I was doing research on program analysis techniques targeting runtime bloat. I have recently developed a static analysis to find objects and calls that can be pulled out of loops. One interesting warning that the tool reported for DaCapo/xalan was in method "run" of class "dacapo.xalan.XalanHarness" (in the 2006 version). At line 88 of the class, a new transformer is created by calling "_template.newTransformer()". My tool suggested to pull this call out of the while loop starting at line 83. I inspected the source code and found this was actually true, because we don't need to create a transformer per input file. When I get this call pulled out, I could see 10% running time reduction and the number of objects created was reduced by almost a million (on IBM J9 1.5.0 build 2.4). I also checked the latest version of DaCapo, and found it was still inside the loop (line 86 of class org.dacapo.xalan.XSLTBench).
I am wondering if this is indeed a performance problem, or a false warning reported by our tool. Thank you !
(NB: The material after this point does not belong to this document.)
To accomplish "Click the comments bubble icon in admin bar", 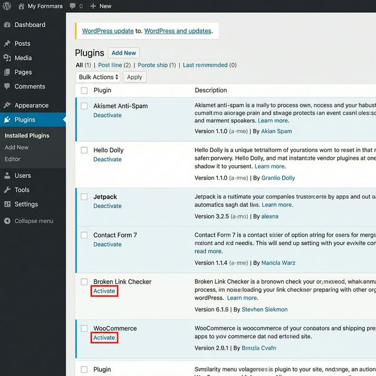I will pos(72,6).
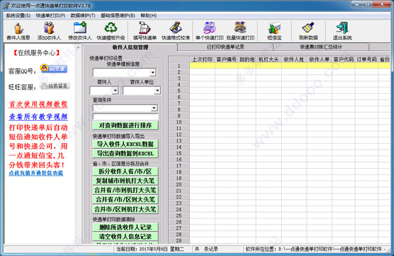Click the query text input field
Viewport: 394px width, 256px height.
click(x=125, y=117)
It would seem more reasonable to hoist the generation of a new transform out of the loop (from a correctness point of view there is only a need for one transformer per thread).
Hoisting the creation of a new transformer outside the loop will change the workload, thus producing workload and consequently a different benchmark. While this is probably an appropriate change, it should be for the next revision of the DaCapo benchmark but not for a maintenance release of the current version.